The Statistics Seminar speaker for Wednesday, March 22, 2017 is Yiyuan She, an associate professor of statistics at Florida State University. She's research interests are in the fields of machine learning, statistical computing, and bioinformatics. She received the B.S. degree in mathematics and the M.S. degree in computer science from Peking University, in 2000 and 2003, respectively, and the Ph.D. degree in statistics from Stanford University in 2008. He received the Developing Scholar Award from Florida State University and the CAREER Award from NSF. His research interests include high-dimensional statistics, machine learning, optimization, robust statistics, statistics computing, and network science.

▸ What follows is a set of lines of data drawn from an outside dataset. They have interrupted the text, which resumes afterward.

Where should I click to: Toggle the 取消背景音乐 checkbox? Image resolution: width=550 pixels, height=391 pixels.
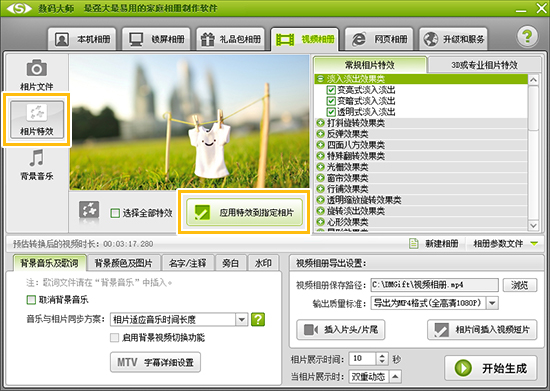click(x=31, y=300)
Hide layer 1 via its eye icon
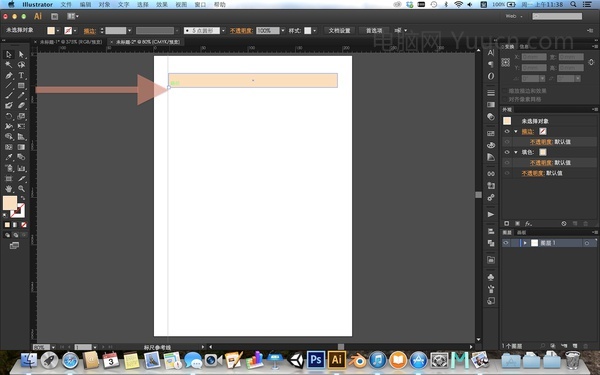This screenshot has width=600, height=375. point(506,243)
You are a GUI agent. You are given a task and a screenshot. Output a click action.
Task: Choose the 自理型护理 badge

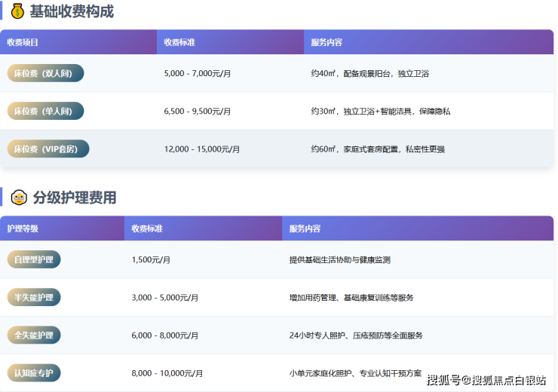tap(34, 259)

Title: On the analysis of Bregman-surrogate algorithms for nonconvex optimization
Abstract: Modern statistical problems often involve minimizing objective functions that are not necessarily convex or smooth. This paper proposes and investigates a broad surrogate framework, defined by generalized Bregman divergence functions, for developing scalable algorithms. Local linear approximation, mirror descent, iterative thresholding, and DC programming can all be viewed as particular instances. The Bregman re-characterization enables us to choose suitable measures of computational error to establish global convergence rate results even for nonconvex problems in high-dimensional settings. Moreover, under some regularity conditions, the sequence of iterates in the general Bregman surrogate optimization can be shown to approach the statistical truth within the desired accuracy geometrically fast. The paper also reveals that these algorithms can be accelerated with a careful control of relaxation and stepsize parameters. Simulation studies are performed to support the theoretical results.